Was macht ein Industriemechaniker?
Industriemechaniker, in vielen Betrieben weiterhin Betriebsschlosser genannt, sorgen dafür, dass Maschinen laufen. Sie montieren Anlagen und Baugruppen, richten sie aus, nehmen sie in Betrieb und übergeben sie an die Produktion. Im laufenden Betrieb kommt die Instandhaltung dazu: Lager tauschen, Hydraulik- und Pneumatikleitungen prüfen, Ketten und Riemen spannen, Verschleißteile wechseln, Schmierpläne abarbeiten. Bleibt eine Anlage stehen, suchen sie den Fehler - oft unter Zeitdruck, weil jede Stillstandsminute Geld kostet.
Ein großer Teil der Arbeit ist Metallbearbeitung von Hand und an Maschinen: Anreißen, Bohren, Sägen, Feilen, Drehen, Fräsen, Gewinde schneiden, Schweißen, Schrauben und Nieten. Ersatzteile, die nicht lieferbar sind, entstehen in der eigenen Werkstatt nach Zeichnung. Dazu gehören technische Unterlagen lesen, Maße mit Messschieber und Bügelmessschraube prüfen, Aufträge und ausgeführte Arbeiten dokumentieren und Bauteile bestellen. In modernen Anlagen kommt Steuerungstechnik hinzu: Sensoren tauschen, Störmeldungen an der Steuerung auslesen, mit Elektrikern und Mechatronikern zusammenarbeiten.
Wie wird man Industriemechaniker?
Üblich ist die duale Ausbildung zum Industriemechaniker mit dreieinhalb Jahren Dauer, im Betrieb und in der Berufsschule, abgeschlossen mit der Gesellenprüfung beziehungsweise der Abschlussprüfung Teil 1 und 2 vor der Industrie- und Handelskammer. Gewählt wird meist ein Einsatzgebiet, etwa Instandhaltung, Maschinen- und Anlagenbau oder Feinwerktechnik. Rechtlich vorgeschrieben ist kein bestimmter Schulabschluss, in der Praxis stellen Betriebe überwiegend mit mittlerem Abschluss oder gutem Hauptschulabschluss ein, Mathematik und Physik spielen in der Prüfung eine Rolle.
Quereinstieg ist möglich und kommt häufig vor: Wer aus einem verwandten Metallberuf kommt, kann sich über eine Umschulung oder die Externenprüfung qualifizieren, für die Berufserfahrung anerkannt wird.

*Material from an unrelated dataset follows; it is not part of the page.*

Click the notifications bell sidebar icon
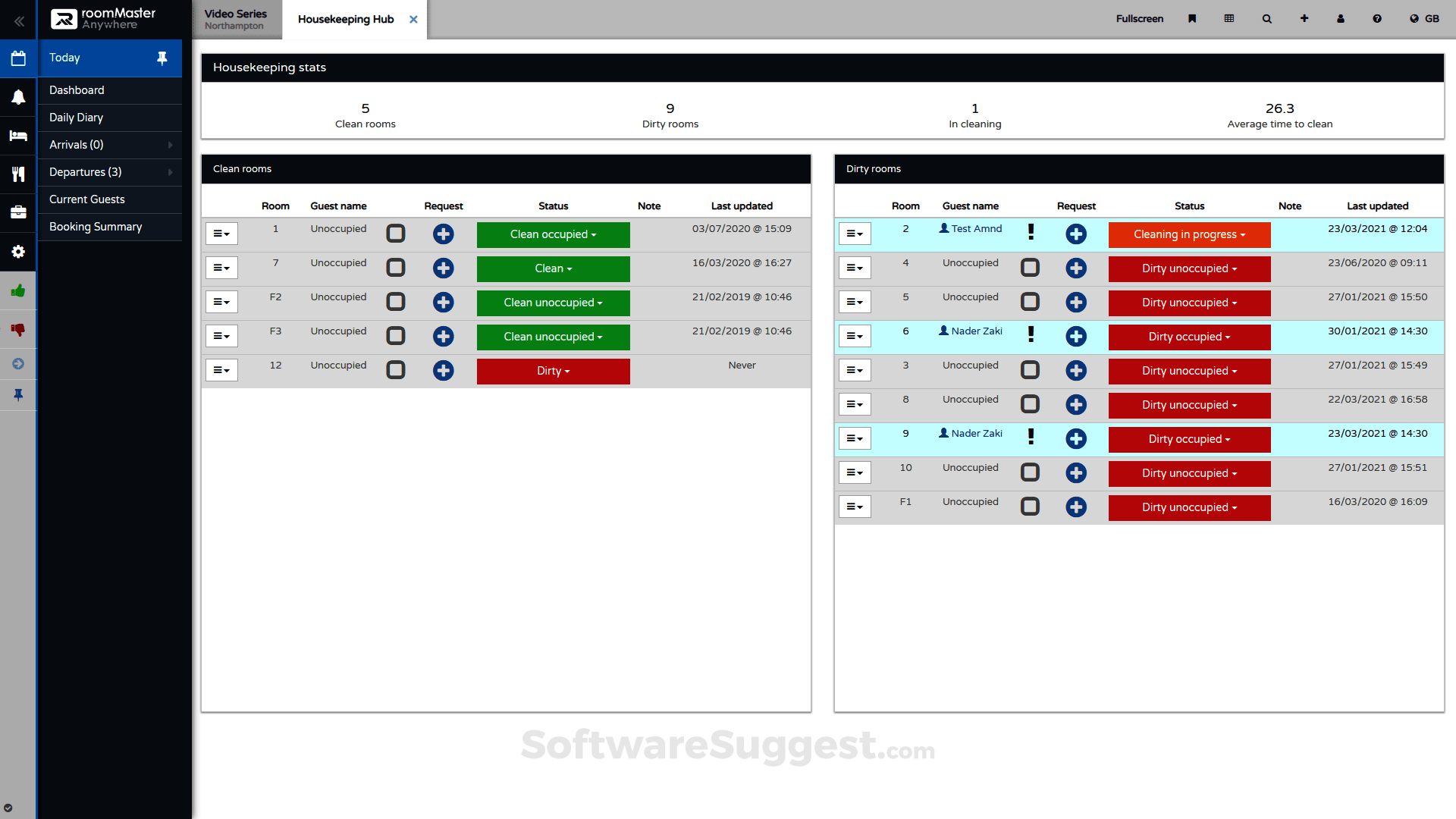 pyautogui.click(x=18, y=97)
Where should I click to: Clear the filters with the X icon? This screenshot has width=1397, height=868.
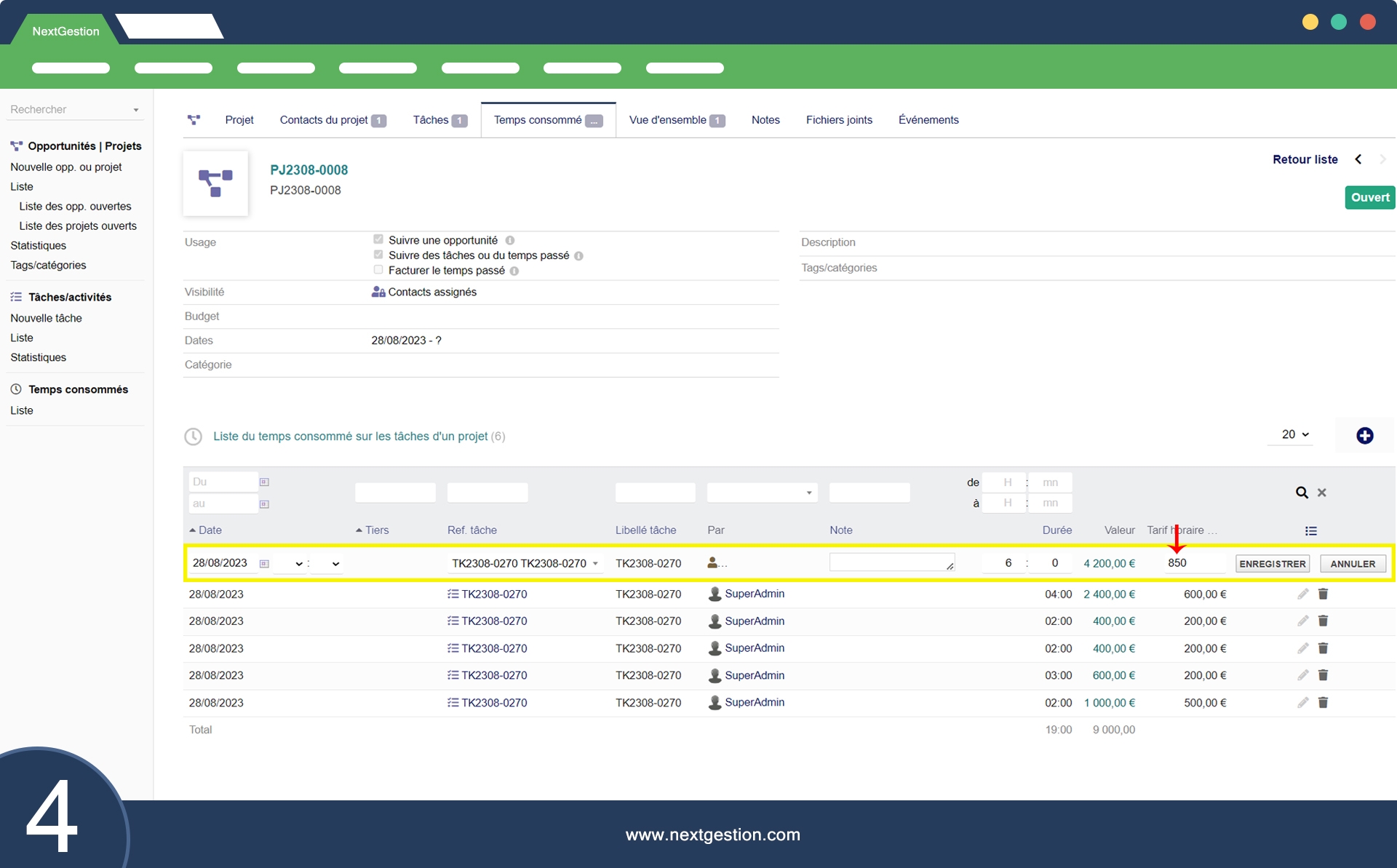tap(1321, 493)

Zusatzscheine wie Schweißprüfungen, Kran- und Staplerberechtigung oder eine Schulung als Elektrofachkraft für festgelegte Tätigkeiten erhöhen die Einsetzbarkeit deutlich.
Was der Beruf verlangt
Die Arbeit ist körperlich. Schwere Bauteile, Zwangshaltungen an schlecht zugänglichen Maschinenteilen, Lärm, Öl, Späne und Hitze gehören dazu, ebenso Arbeit auf Leitern, Bühnen und in engen Räumen. Sicherheitsschuhe, Gehörschutz und Schutzbrille sind Pflicht, Rückenprobleme und Hörschäden sind reale Risiken über ein Berufsleben.
In der Instandhaltung von Produktionsbetrieben ist Schichtarbeit verbreitet, oft im Drei-Schicht-System, dazu Rufbereitschaft und Wochenendeinsätze, weil Wartungen in Produktionspausen fallen. Größere Umbauten laufen häufig über Betriebsferien. Wer im Anlagenbau arbeitet, ist zur Montage beim Kunden unterwegs, mitunter wochenlang und im Ausland. Gefordert sind Sorgfalt, ruhige Nerven bei Störungen und die Bereitschaft, sich in neue Anlagen einzuarbeiten.
Aussichten
Die Nachfrage ist stabil und in der Instandhaltung hoch: Betriebe finden schwer Fachkräfte, viele erfahrene Schlosser gehen in Rente. Automatisierung verlagert Tätigkeiten, ersetzt sie aber nicht - je komplexer die Anlage, desto teurer ihr Stillstand.
Entwicklungswege führen über den Industriemeister Metall, den Techniker für Maschinenbau oder eine Spezialisierung auf Hydraulik, Schweißtechnik, Schwingungsdiagnose oder Instandhaltungsplanung. Mit Fachhochschulreife ist ein Maschinenbaustudium möglich. Wer die Anlagen eines Werks kennt, ist schwer ersetzbar, das wirkt sich auf Position und Bezahlung aus.